━━━━━ 原文摘录 ━━━━━

MTBBench：肿瘤学中的多模态序列临床决策基准 (MTBBench: A Multimodal Sequential Clinical Decision-Making Benchmark in Oncology)

Multimodal Large Language Models (LLMs) hold promise for biomedical reasoning, but current benchmarks fail to capture the complexity of real-world clinical workflows. Existing evaluations primarily assess unimodal, decontextualized question-answering, overlooking multi-agent decision-making environments such as Molecular Tumor Boards (MTBs). MTBs bring together diverse experts in oncology, where diagnostic and prognostic tasks require integrating heterogeneous data and evolving insights over time. Current benchmarks lack this longitudinal and multimodal complexity. We introduce MTBBench, an agentic benchmark simulating MTB-style decision-making through clinically challenging, multimodal, and longitudinal oncology questions. Ground truth annotations are validated by clinicians via a co-developed app, ensuring clinical relevance. We benchmark multiple open and closed-source LLMs and show that, even at scale, they lack reliability -- frequently hallucinating, struggling with reasoning from time-resolved data, and failing to reconcile conflicting evidence or different modalities. To address these limitations, MTBBench goes beyond benchmarking by providing an agentic framework with foundation model-based tools that enhance multi-modal and longitudinal reasoning, leading to task-level performance gains of up to 9.0% and 11.2%, respectively. Overall, MTBBench offers a challenging and realistic testbed for advancing multimodal LLM reasoning, reliability, and tool-use with a focus on MTB environments in precision oncology.

━━━━━ 源数据 ━━━━━

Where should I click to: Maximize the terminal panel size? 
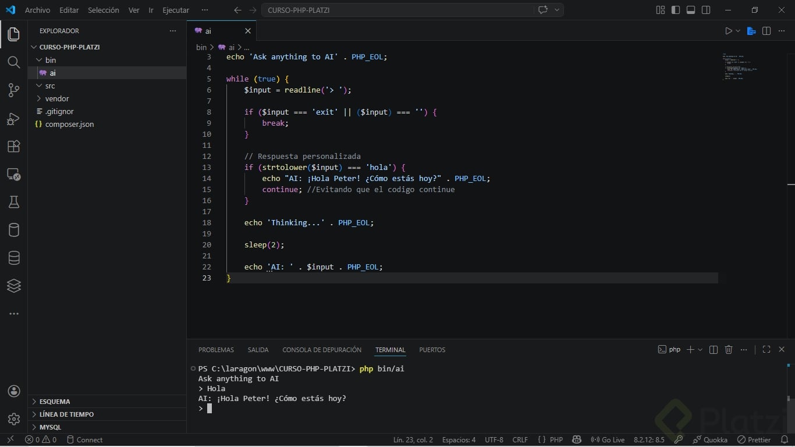766,350
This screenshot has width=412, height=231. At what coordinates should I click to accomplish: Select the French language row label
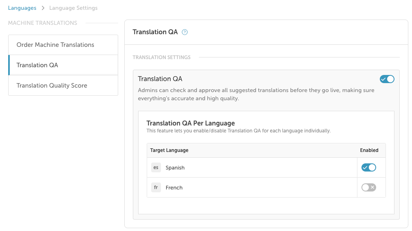click(174, 188)
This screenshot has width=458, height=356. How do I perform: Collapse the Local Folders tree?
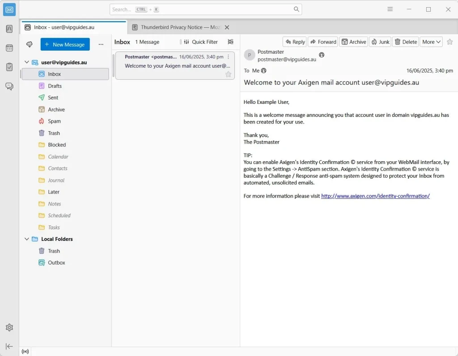(x=27, y=239)
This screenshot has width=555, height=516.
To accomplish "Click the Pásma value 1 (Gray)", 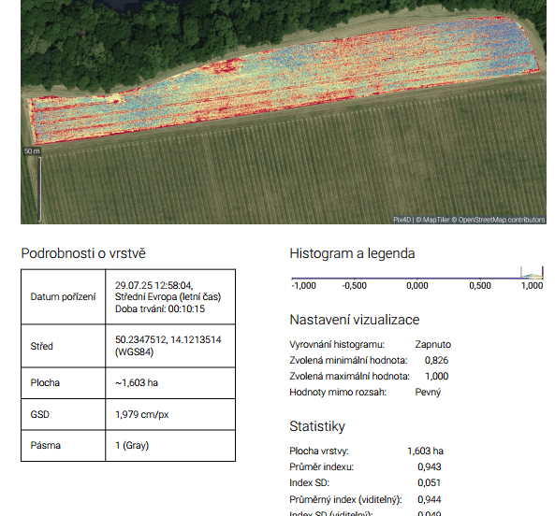I will click(132, 445).
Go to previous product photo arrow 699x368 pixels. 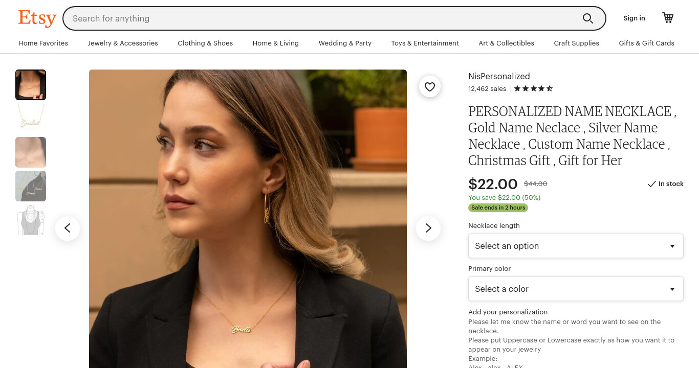[68, 228]
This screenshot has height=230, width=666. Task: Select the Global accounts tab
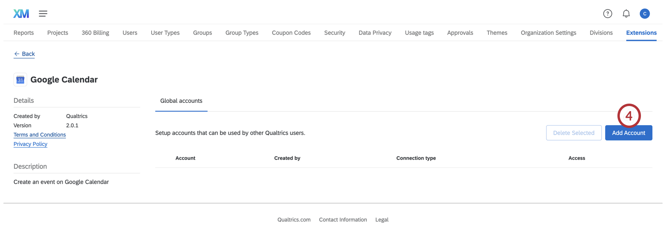[181, 101]
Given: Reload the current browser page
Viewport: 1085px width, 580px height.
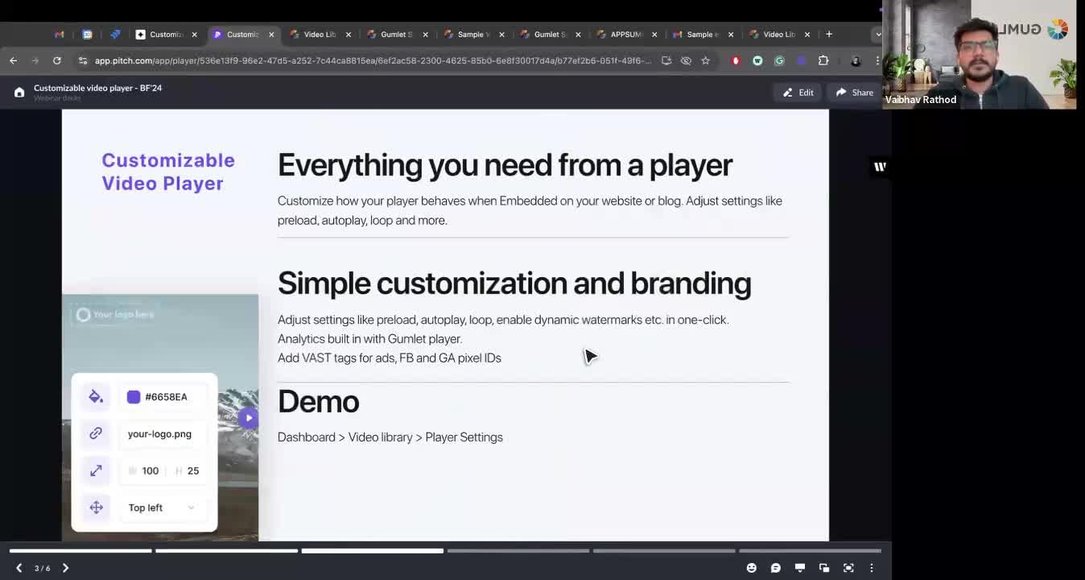Looking at the screenshot, I should coord(57,60).
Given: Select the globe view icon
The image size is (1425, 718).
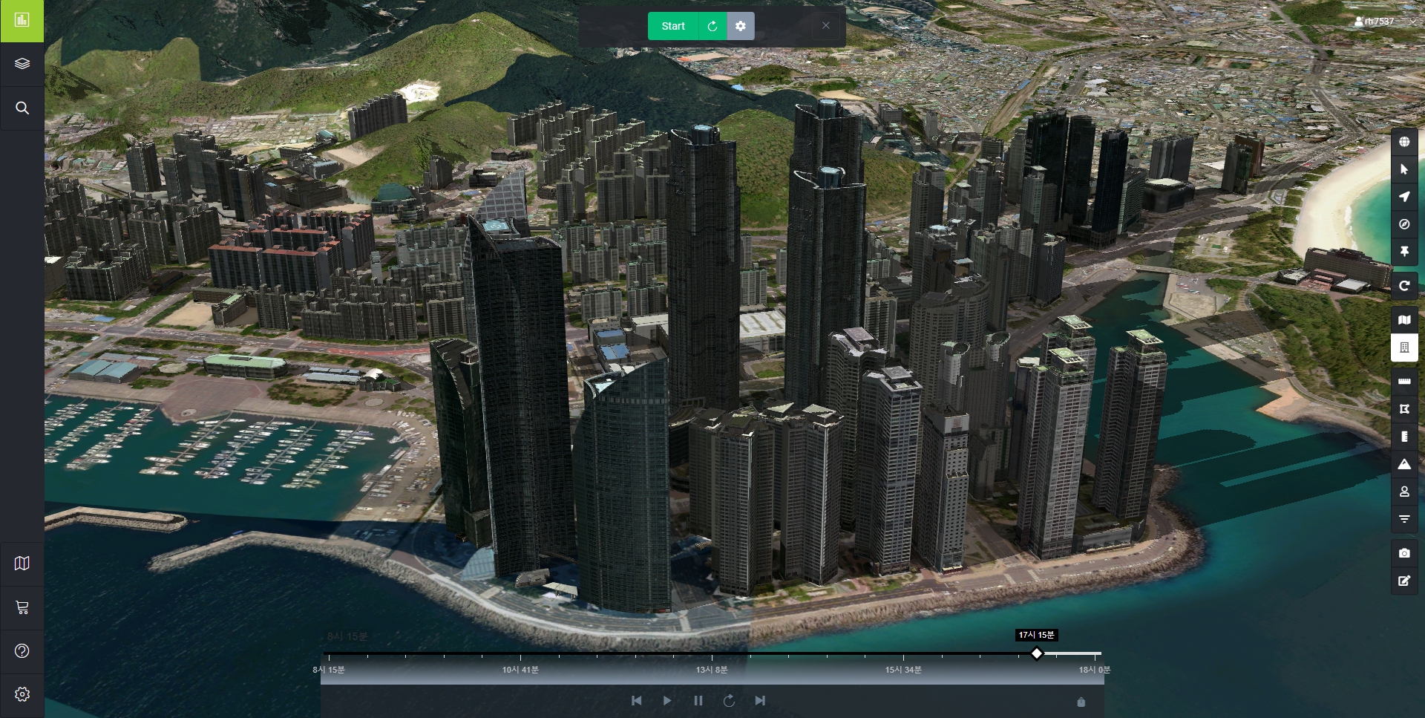Looking at the screenshot, I should click(1404, 142).

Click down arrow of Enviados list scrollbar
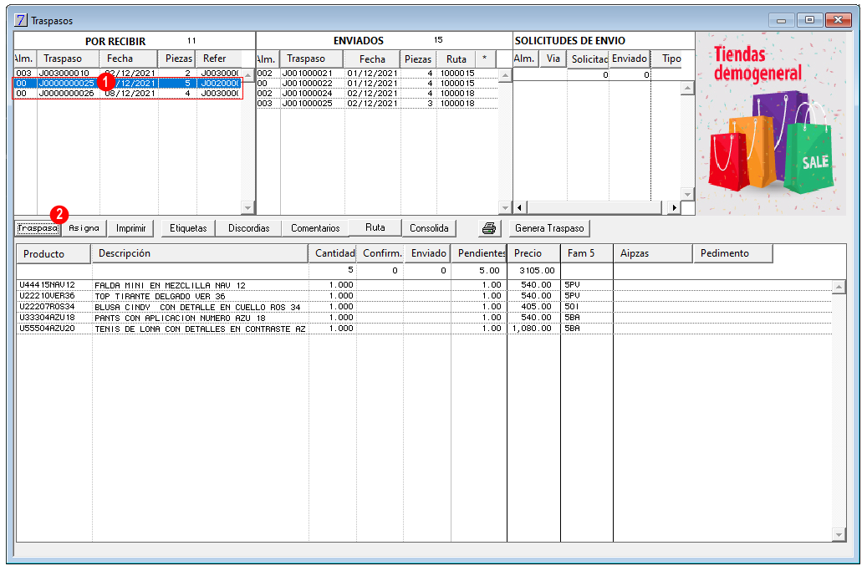coord(505,208)
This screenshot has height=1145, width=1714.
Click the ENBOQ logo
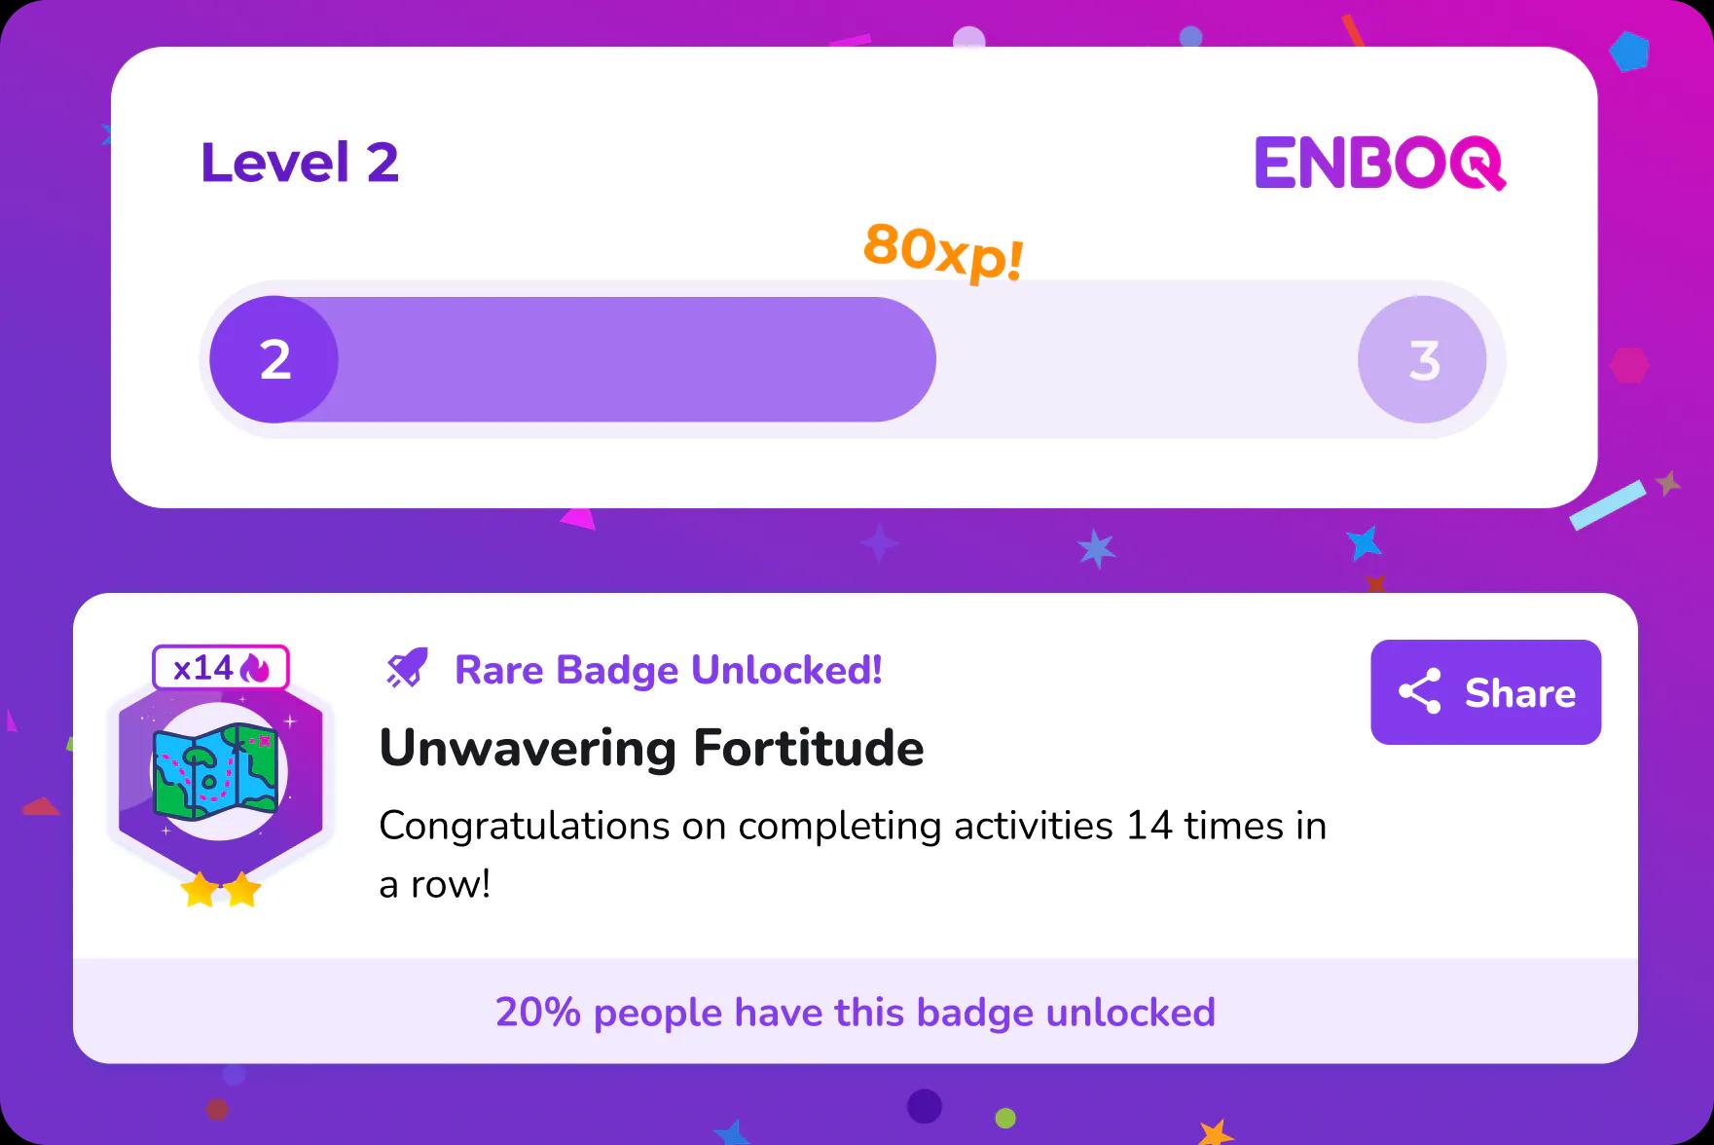click(x=1380, y=163)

━━━━━

> [任务要求]:
**A.** 原文摘录在介绍MTBBench时，用了哪几个词语来修饰其中的肿瘤学问题？请全部列出。
**B.** 对照原文摘录，判断以下说法是否与之相符：(i) 真实标注由临床医生借助一个共同开发的应用进行验证；(ii) 基于基础模型的工具使纵向推理的任务级表现最多提升9.0%；(iii) 现有评估主要考察多模态、结合上下文的问答。
这些数据行与原文内容毫无关联。

> [各题答案]:
**A.** clinically challenging（临床上具有挑战性）；multimodal（多模态）；longitudinal（纵向）

**B.**
(i) 是。原文："Ground truth annotations are validated by clinicians via a co-developed app"
(ii) 否。原文："enhance multi-modal and longitudinal reasoning, leading to task-level performance gains of up to 9.0% and 11.2%, respectively"
(iii) 否。原文："Existing evaluations primarily assess unimodal, decontextualized question-answering"